======== Source excerpt ========
= Dora Cojocaru =

Romanian composer

Dora Cojocaru (born 20 August 1963 in Baia Mare) is a Romanian composer.

Cojocaru studied at the Gheorghe Dima Music Academy in Cluj-Napoca and obtained diplomas in composition, pedagogy and piano there in 1986. After studying with Johannes Fritsch at the Hochschule für Musik Köln, she was awarded a master's degree in composition. In 1997, she obtained a Ph.D. in musicology with a thesis on György Ligeti. After publication in 1999, the work was awarded the prize of the Romanian Composers' Union.

From 1990 to 2002, Cojocaru taught at the Music Academy of Cluj-Napoca, and from 1993 to 1995 she worked for the Westdeutscher Rundfunk. She has been living in Montreal since 2002 and teaches at different music institutions.

== Work ==
- Structuri for orchestra, 1985
- Luci, soare, luci, cantata for choir and orchestra, 1986
- Bocet pentru Manole, cantata for vocal soloists and chamber ensemble, 1987
- Cantos ll for mezzo-soprano and clarinet, 1991
- Vitalitate! for string orchestra, 1991
- Poarta Soarelui for flute and percussion, 1992
- A3 for clarinet, piano and percussion, 1992 (CD: Hungaroton, Budapest, 1998)
======== Extracted data ========
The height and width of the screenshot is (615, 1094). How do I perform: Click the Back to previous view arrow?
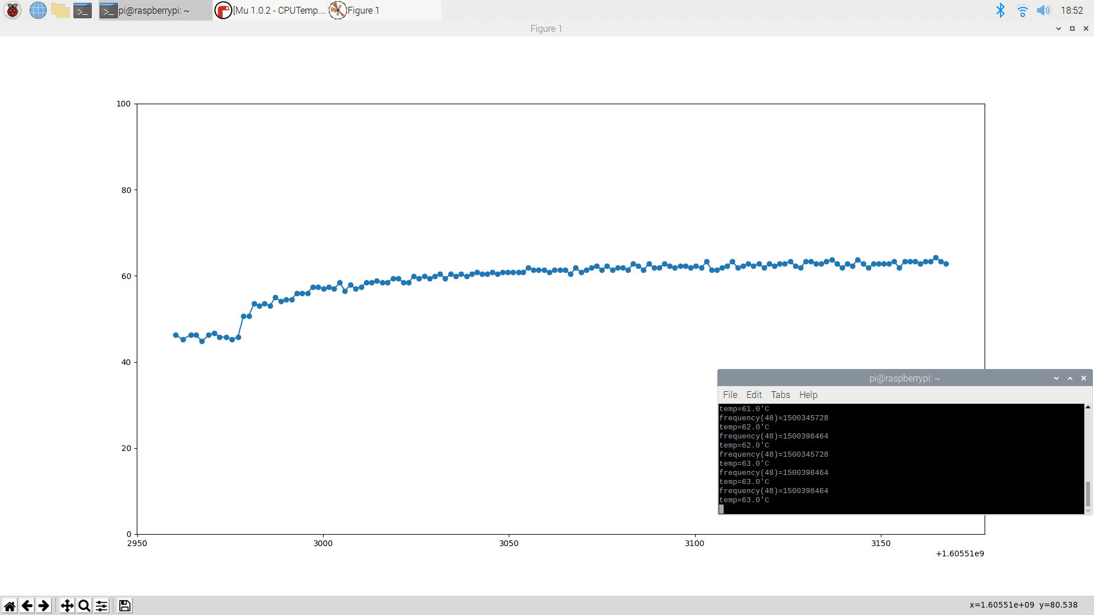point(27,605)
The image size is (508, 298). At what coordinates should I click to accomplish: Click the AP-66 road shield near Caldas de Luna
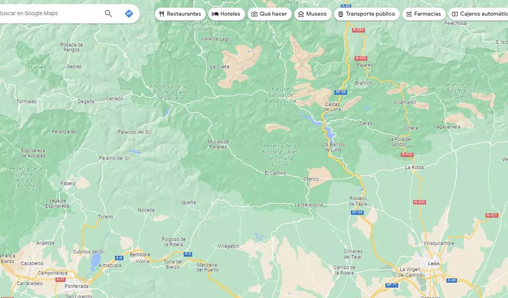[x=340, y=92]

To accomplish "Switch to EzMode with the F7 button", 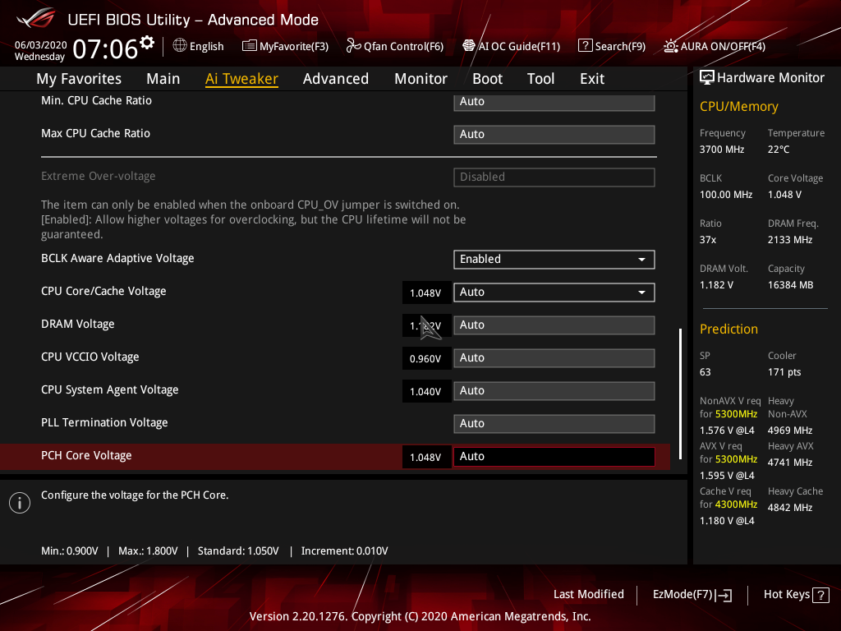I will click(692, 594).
========
» Task set:
[1] Translate this sentence from the Dora Cojocaru biography into Spanish: "In 1997, she obtained a Ph.D. in musicology with a thesis on György Ligeti."
[2] Please reproduce the Dora Cojocaru biography word for word, from "Dora Cojocaru (born" up to and including "different music institutions.".

» The solutions:
[1] En 1997 obtuvo un doctorado en musicología con una tesis sobre György Ligeti.

[2]
Dora Cojocaru (born 20 August 1963 in Baia Mare) is a Romanian composer.

Cojocaru studied at the Gheorghe Dima Music Academy in Cluj-Napoca and obtained diplomas in composition, pedagogy and piano there in 1986. After studying with Johannes Fritsch at the Hochschule für Musik Köln, she was awarded a master's degree in composition. In 1997, she obtained a Ph.D. in musicology with a thesis on György Ligeti. After publication in 1999, the work was awarded the prize of the Romanian Composers' Union.

From 1990 to 2002, Cojocaru taught at the Music Academy of Cluj-Napoca, and from 1993 to 1995 she worked for the Westdeutscher Rundfunk. She has been living in Montreal since 2002 and teaches at different music institutions.